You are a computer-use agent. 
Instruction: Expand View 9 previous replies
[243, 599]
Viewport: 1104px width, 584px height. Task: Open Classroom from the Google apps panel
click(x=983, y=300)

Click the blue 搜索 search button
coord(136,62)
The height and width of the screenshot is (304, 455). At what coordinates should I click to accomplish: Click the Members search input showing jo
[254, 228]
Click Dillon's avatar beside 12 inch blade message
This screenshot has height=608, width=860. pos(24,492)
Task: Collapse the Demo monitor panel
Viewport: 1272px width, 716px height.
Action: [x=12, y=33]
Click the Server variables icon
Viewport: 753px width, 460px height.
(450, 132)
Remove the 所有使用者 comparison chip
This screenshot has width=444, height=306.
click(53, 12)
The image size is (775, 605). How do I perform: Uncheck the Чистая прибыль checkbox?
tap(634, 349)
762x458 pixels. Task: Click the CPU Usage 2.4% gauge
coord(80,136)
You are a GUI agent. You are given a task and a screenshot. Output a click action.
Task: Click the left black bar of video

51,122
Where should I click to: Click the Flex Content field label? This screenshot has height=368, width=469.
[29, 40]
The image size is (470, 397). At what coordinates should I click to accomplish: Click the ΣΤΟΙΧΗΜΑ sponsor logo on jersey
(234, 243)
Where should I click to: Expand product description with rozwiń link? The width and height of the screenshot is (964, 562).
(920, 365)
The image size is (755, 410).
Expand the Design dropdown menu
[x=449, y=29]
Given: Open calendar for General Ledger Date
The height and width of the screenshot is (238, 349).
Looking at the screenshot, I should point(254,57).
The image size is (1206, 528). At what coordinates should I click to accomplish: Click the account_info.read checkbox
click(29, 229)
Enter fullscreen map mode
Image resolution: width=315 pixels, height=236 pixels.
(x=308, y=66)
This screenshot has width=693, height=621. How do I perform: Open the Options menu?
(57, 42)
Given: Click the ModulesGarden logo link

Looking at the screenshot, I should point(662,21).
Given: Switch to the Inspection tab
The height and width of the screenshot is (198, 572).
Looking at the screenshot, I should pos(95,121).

-- -- --

PROMPT:
From the listing above, pick out every line containing "agent".

THE COMPLETED TASK:
You are a computer-use agent. 
You are a GUI agent. You are given a task and a screenshot. Output a click action.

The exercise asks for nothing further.